Limites et conditions de réussite de ces dispositifs
La prédiction des comportements d'un candidat dans un contexte de travail reste limitée, quelle que soit la qualité de l'outil d'évaluation. Une technologie mal calibrée peut perpétuer les stéréotypes au lieu de les corriger. Les outils digitaux se focalisent aussi sur les micro-comportements, sans toujours les replacer dans le contexte global de l'organisation.
La mise en oeuvre de grilles d'évaluation lors des entretiens permet de comparer les candidats grâce à des paramètres prédéfinis, réduisant le risque de biais subjectifs et renforçant la cohérence des décisions de recrutement.
Intégrer l'évaluation des soft skills dans une stratégie de développement
Pour faire de l'évaluation des soft skills un levier de développement, les organisations doivent identifier les aptitudes pertinentes et les évaluer fréquemment.
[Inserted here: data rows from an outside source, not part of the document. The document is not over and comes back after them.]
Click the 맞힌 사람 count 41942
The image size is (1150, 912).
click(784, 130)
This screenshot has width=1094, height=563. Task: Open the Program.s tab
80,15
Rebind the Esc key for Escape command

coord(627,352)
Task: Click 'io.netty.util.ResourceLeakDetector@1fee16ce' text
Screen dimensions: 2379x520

La stratégie inclut le développement de ces compétences grâce à la formation et à l'utilisation d'outils adaptés.
Utiliser les résultats pour personnaliser les parcours de montée en compétences
L'évaluation des soft skills facilite l'état des lieux des compétences douces de chaque talent. Sur la base de ces résultats, les équipes RH peuvent définir des objectifs de développement propres à chaque individu, ajuster les parcours de formation et orienter le choix des outils d'apprentissage adaptés.
L'analyse continue des compétences transversales permet de détecter les talents capables de servir de référents ou de mentors pour les autres collaborateurs, créant un cercle vertueux de développement au sein de l'organisation.
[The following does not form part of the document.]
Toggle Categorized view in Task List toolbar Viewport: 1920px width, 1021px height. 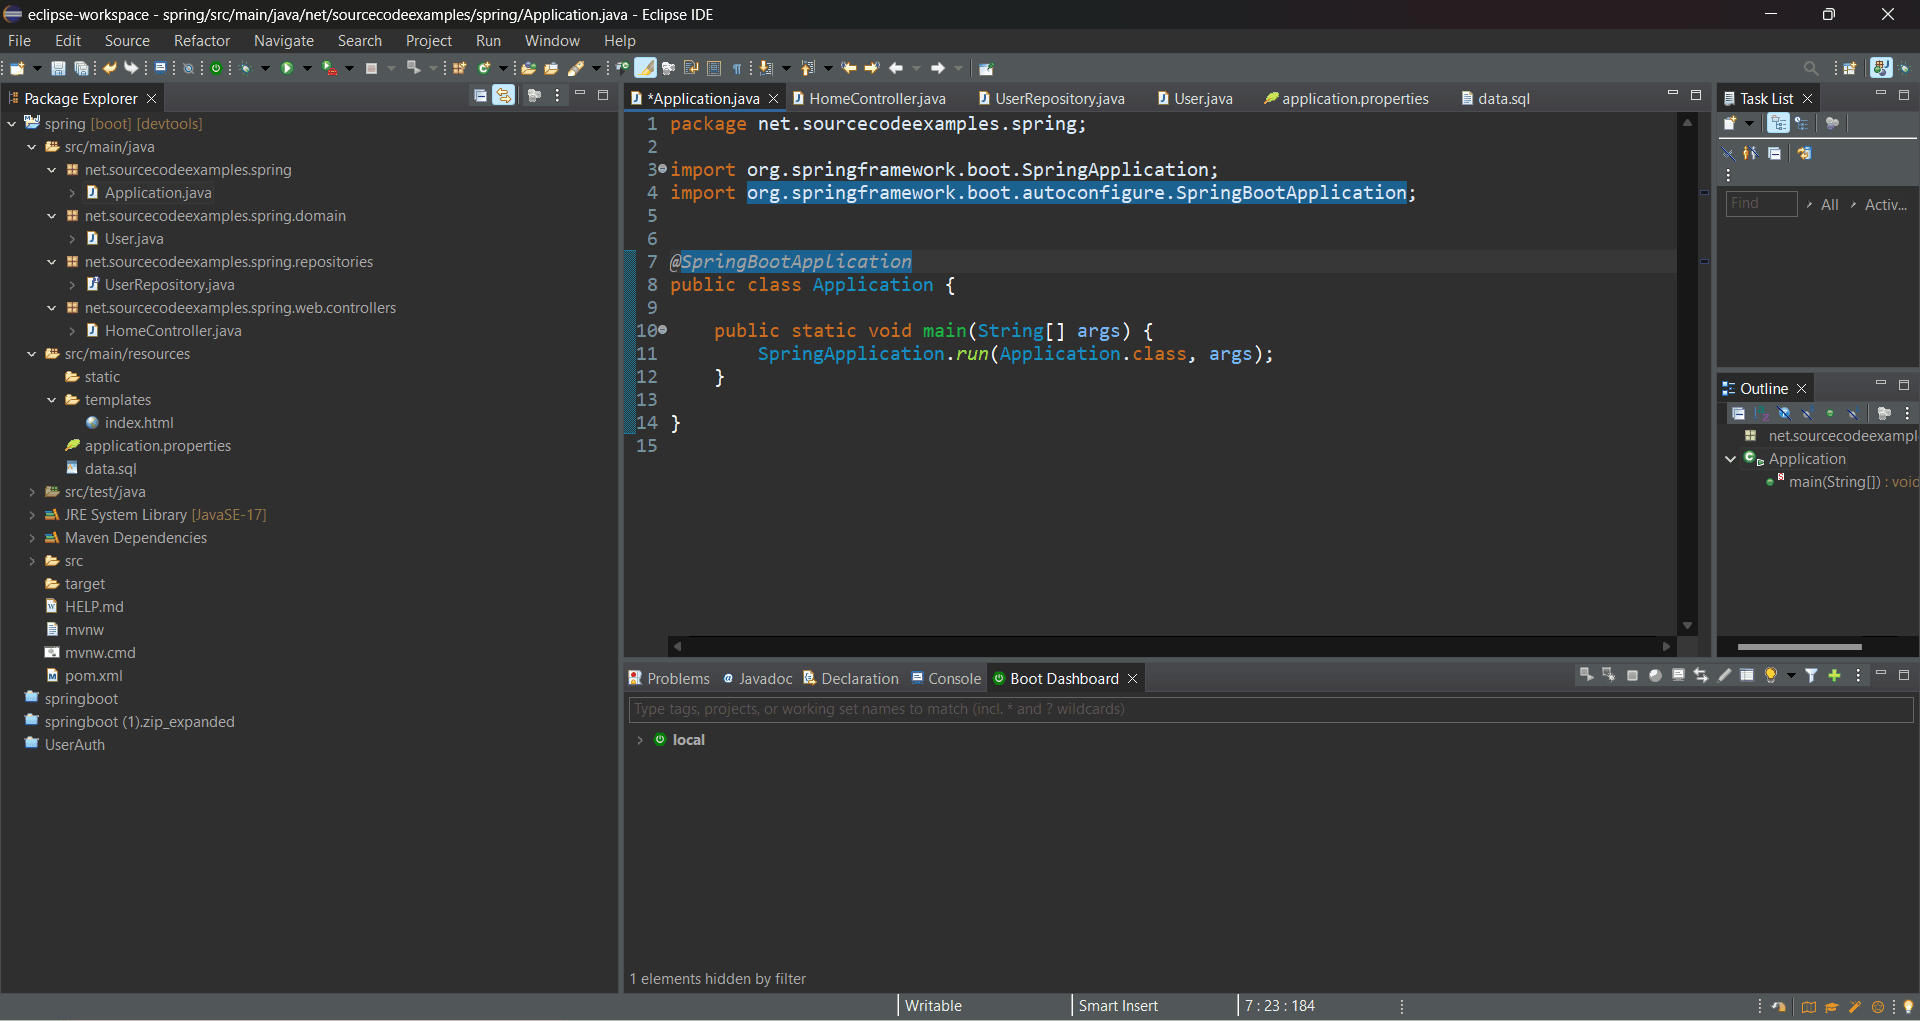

Sensibiliser managers et collaborateurs à l'importance de ces compétences
Définir avec précision les comportements et les valeurs attendus en matière de soft skills est une étape structurante. Les managers intermédiaires jouent un rôle clé pour les intégrer efficacement aux processus de recrutement, d'évaluation et à la communication interne.
Des formations sur la gestion des conflits, le partage des connaissances, l'écoute active ou le leadership collaboratif, une culture du feedback régulier et la valorisation des réussites en matière de soft skills créent les conditions pour que les managers portent ce sujet. Des ateliers de sensibilisation et des formations adaptées permettent aux collaborateurs de mettre en pratique leurs compétences transversales dans des projets d'équipe ou des simulations.
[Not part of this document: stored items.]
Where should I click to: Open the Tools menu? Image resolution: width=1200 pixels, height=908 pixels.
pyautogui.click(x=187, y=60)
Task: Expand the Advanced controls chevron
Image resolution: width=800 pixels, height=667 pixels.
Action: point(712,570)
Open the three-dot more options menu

Valoriser les soft skills dans les entretiens, la mobilité et les trajectoires internes
L'intégration des soft skills dans une stratégie de développement passe par un référentiel clair des compétences comportementales les plus pertinentes pour chaque poste. Les recruteurs ont tout intérêt à mettre en avant ces compétences en entretien, en montrant concrètement comment elles serviront dans le poste visé ou faciliteront une future mobilité interne.
Communiquer sur les trajectoires internes possibles grâce aux soft skills et accompagner les talents dans leur évolution ancre le développement des compétences transversales comme avantage compétitif durable.